What you should achieve is to have a nice CTR in the region of 5% or higher, keyword search only. The Google AdWords system is considered to assume a cca. 2.5% CTR until you build up a meaningful history specifying your own actual CTR. Specialists argue the system seems to have a price goal for the space which is in fact a lower limit. In case your landing pages, ads and keywords are fine you may receive a good initial minimum bid. AdWords, however, modifies the minimum bids in stages. The second stage is the very first visit by the AdWords bot exploring your landing page quality and various relevance factors. If the bot results are poor you may see a sudden increase in your minimum bids which newbies are often upset with. Now you need to discover what the problems might be, create a new ad group and cancel the former one.
If the above remedies don’t cure the situation you are punished by a poor account history in the course of the AdWords auction. Established online businesses often rehabilitate such keywords by moving them to a new Google AdWords account. Small ventures, of course, are often unable to follow suite and have more difficulties with solving the problem. All in all, we may state that if you have few competitors you will not have to pay high costs per click for extended periods of time. Precondition is, of course, that you need to build up a meaningful history with acceptable CTR values so as to lower the actual prices. It’s plenty of work to do for any new advertiser.
I was geting punished with this so I have increased my max cpc by about 200% so fingers crossed
@philip – have you improved your QS to 8 or 9 out of 10? That’s a first and better step than just increasing bids, usually. A better return on investment.

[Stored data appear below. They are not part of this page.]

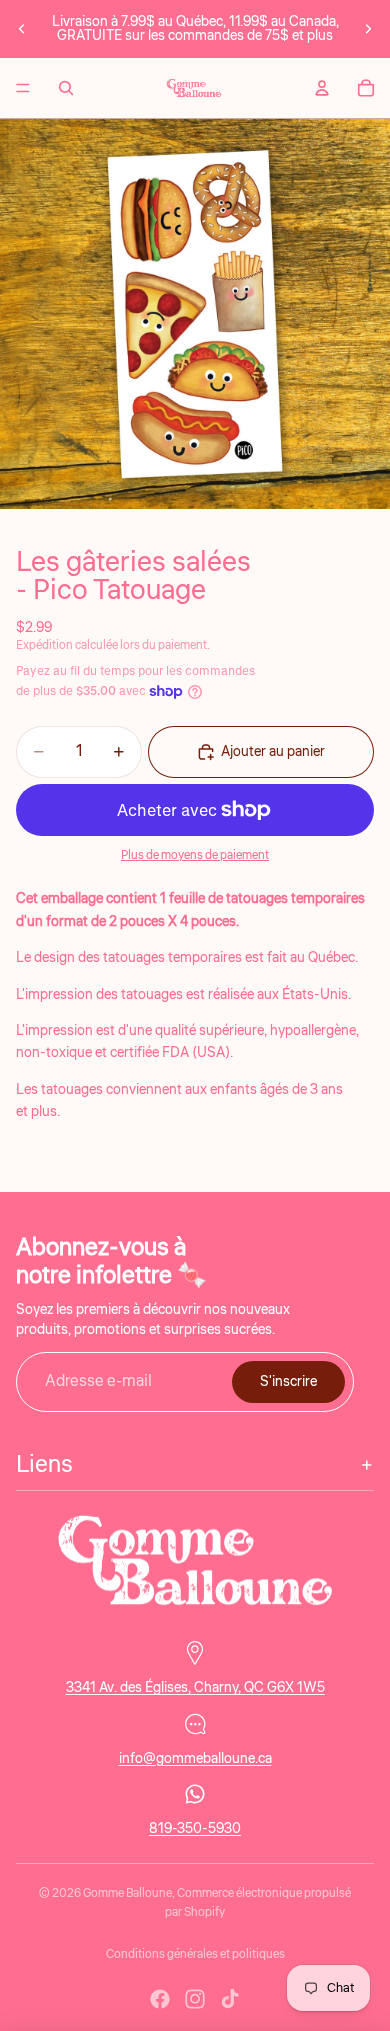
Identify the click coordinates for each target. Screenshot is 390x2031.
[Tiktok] (230, 1999)
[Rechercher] (66, 88)
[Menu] (23, 88)
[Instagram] (195, 1999)
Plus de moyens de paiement (195, 855)
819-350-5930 (195, 1829)
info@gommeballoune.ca (195, 1758)
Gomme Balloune (127, 1893)
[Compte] (322, 88)
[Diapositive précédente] (22, 29)
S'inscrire (288, 1382)
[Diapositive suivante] (368, 29)
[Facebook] (160, 1999)
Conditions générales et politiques (195, 1954)
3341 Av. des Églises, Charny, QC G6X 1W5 (195, 1688)
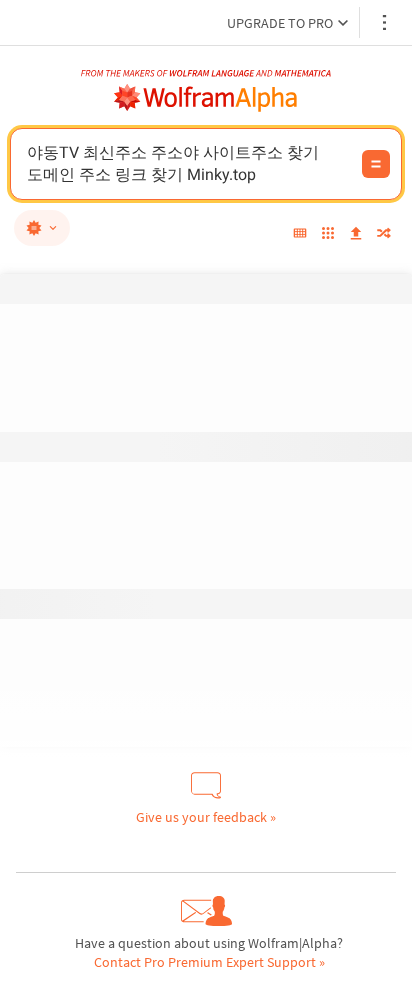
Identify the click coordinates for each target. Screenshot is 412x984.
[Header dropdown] (386, 22)
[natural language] (42, 228)
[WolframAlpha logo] (206, 98)
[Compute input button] (376, 164)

I set up an account for a web client and got 11,000 impressions with only 3 clciks in first 4 hours before I realised what was happening. min first page bid jumped to $6.50 I stopped ebverything started agaian , refined and tragetted. Got CTR to 0.90 but still wanting $6.50 or $13.00 min bid
Client obviously can’t afford this.
Are you suggesting the best thing really is to close that account and start fresh to eliminate that sordid history?
alternatively – how long will it take before cost come down.
I assume I have to get qs to at least 4-5
Brand new unrun adgroup has QS 2-3 and FP bid $6.50
I really do need help!!
@jennifer – you need to focus on the Exact Match CTR. From the size of the impression list and the low CTR, you probably have Content Network and Broad Match enabled. You can’t accurately discern the CTR of the Exact Match that way. See the “Getting Started With AdWords Part 1” video – great way to focus attention on driving up CTR. That’s not *all* of Quality Score, but as an initial tactic it helps.
Yes to broad match.
No to content network.
I just watched the video – thanks
We had an expert massage one of our accounts and he had all 3 – broad, phrase and exact for the same phrases in the keywords. He was getting over 10% CTR so seemed to know what he was doing.
Why would he have done that? What are the up side and down side of doing that.